It is with great pleasure that the Frederic and Eileen Whitaker Foundation announces the winners for its’ inaugural Art Scholarship for students studying Art or Museum studies.
The Art Scholarship Program was established to help art students meet the diverse educational needs of today’s professional art and museum world and we hope that the Scholarship Award will aid these talented students along their artistic/professional journey.
Our first year saw a small but talented group of artists apply, and the winners are of a very high caliber. They exhibited the skills and knowledge base that we were hoping for and coincidentally both are seniors at Massachussetts College of Art, Eileen’s alma mater! We wish them both the best of luck in their future endeavours.
Julianne is a printmaker and mixed media based artist. Coming from a biracial background, her works combine seemingly disparate personal and social symbols coexisting within the same context. Her style is highly influenced by old masters, Spanish culture and New Orleans. In her application, Julianne states:
Transculturalization is a term coined by Cuban anthropologist Fernando Ortiz meaning to have a converging of cultures on the macro level as well as interpersonally. Being a multiethnic artist, I walk the line of many cultures but feel unable to fully find myself within any of them. If awarded the Frederick Whitaker and Eileen Monaghan Whitaker Foundation Scholarship, I would travel to Cuba to determine the trans-cultural relationship that parallels the conflict and resolution within the context of my work. Transculturation reflects the natural inclination of people to resolve conflicts over time, rather than intensifying them.
The process of watercolor monotype has allowed me to further evolve my imagery conceptually.
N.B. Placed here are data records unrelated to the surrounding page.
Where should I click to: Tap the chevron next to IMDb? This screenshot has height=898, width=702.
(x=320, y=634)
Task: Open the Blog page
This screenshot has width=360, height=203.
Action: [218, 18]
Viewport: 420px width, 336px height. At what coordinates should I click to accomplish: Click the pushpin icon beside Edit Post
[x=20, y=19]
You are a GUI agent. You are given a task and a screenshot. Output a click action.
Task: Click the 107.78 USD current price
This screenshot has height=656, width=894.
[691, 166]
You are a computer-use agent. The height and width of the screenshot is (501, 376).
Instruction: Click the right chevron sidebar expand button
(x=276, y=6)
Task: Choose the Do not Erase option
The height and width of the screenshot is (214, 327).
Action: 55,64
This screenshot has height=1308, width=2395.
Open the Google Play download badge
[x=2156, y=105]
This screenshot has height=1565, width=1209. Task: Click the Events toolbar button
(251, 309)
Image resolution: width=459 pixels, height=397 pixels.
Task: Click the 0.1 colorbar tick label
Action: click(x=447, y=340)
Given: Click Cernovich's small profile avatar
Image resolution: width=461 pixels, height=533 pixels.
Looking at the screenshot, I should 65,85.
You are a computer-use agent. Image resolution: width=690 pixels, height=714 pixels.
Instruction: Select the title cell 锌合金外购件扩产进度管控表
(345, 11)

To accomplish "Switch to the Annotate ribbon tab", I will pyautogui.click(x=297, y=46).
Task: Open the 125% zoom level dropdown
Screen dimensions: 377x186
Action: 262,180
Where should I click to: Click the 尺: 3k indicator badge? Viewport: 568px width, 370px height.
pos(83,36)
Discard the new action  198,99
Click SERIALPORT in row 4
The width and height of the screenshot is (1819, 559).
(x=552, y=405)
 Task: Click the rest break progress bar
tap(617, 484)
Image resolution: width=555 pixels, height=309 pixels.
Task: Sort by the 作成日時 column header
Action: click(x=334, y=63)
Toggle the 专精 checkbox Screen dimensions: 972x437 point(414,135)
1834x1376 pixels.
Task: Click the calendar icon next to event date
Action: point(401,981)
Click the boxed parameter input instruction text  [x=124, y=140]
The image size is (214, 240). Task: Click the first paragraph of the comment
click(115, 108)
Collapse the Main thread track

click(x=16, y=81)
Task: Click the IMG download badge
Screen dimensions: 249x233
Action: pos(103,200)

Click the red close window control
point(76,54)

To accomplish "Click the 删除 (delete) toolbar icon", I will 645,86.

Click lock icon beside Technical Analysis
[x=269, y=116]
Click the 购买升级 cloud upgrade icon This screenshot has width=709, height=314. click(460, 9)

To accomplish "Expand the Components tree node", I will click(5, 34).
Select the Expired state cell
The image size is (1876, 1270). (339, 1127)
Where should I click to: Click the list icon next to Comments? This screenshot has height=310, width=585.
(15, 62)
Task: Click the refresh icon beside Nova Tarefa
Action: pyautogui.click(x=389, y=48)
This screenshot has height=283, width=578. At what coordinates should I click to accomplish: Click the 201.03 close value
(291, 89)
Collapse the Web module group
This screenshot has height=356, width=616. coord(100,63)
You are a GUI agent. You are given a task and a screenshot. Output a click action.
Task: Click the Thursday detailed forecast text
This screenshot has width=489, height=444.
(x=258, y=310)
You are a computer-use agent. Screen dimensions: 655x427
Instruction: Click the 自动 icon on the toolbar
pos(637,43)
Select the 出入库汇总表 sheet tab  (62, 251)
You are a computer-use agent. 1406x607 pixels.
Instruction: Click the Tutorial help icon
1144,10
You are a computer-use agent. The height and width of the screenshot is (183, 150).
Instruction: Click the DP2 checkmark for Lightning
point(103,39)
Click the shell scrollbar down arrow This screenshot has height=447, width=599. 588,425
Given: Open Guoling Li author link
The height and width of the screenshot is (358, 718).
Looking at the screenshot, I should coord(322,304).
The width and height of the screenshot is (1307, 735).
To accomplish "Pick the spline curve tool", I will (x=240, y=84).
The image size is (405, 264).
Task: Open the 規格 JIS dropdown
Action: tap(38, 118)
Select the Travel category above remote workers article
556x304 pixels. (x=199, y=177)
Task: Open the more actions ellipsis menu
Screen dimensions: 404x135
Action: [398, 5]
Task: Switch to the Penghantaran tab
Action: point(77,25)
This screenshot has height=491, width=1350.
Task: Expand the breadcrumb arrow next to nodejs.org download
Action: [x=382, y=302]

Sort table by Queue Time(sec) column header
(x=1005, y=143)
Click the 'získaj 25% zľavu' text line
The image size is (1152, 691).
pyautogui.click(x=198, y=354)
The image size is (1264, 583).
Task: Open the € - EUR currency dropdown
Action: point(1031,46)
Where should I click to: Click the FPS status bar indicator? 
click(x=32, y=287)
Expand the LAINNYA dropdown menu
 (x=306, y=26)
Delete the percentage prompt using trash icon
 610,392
I use the bleeding and separation of watercolor to convey personal versus external struggle. Being a bi-racial artist who appears mostly white, I have my footing in two cultures but feel socially separated. There’s discomfort in the fact that I feel unable to claim identity as Latina or Caucasian. This disconnect allows me to find where I belong within my watercolors. The content of my art combines seemingly disparate symbols that coexist within the dream-life context I create. My style represents personal and social symbols that are diluted or amplified in meaning through intensity, relationship, placement, or environment. I question gender, sexuality, culture and family roles.
Julianne’s works are provocative, bold and exciting. We wish her Happy Travels!
Julianne Merino and ‘Organ’
‘The World Keeps Burning’
Alexis McAuliffe is a studio-based painter whose work explores careful observation of representation in a contemporary and psychological context. Done over multiple sessions or quick studies, her subjects are mostly figurative, but leave room for invention. Alexis is a rising senior at Massachusetts College of Art where she will receive her BFA. Her application was an intriguing glimpse into the artistic ‘process’ at its most intimate:
Cold air rushes in from the window to my left, filling my studio with the scent of night. The wind reminds me to breathe. How long have I been staring at this portrait? It has become as unclear as stars above a city, as obstinate as paint against canvas. Eyes strain to capture the face of my subject. They inspect every plane of visible, compressible flesh, identify him as beautiful and vulnerable. Represent the details before they shift, the ones that matter. All the voices of the present and future, clamor at once. My mind does not rest: a sentinel protecting its obsession. Measure. Immerse. Paint. Breathe. I lose myself in grooves of canvas.
Moments traverse the mind, fleeing as the brain tries to reconstruct them. No matter how many times I strain my neck in his direction, they vanish. Receptors in the body cannot keep up. Yet the rigorous subtleties of his presence consume me. The space between painter and subject is ephemeral, unlike a photograph. Does essence have to be whole, or can its parts recede into the atmosphere? In this painted world, can both be equal? These thoughts pull at one another as I paint the air, slowing time in the process.
Alexis’s paintings are ethereal and haunting, and a beautiful example of the subtlety of watercolor as a medium. One day Alexis hopes to fuse both writing and painting in her artistic work.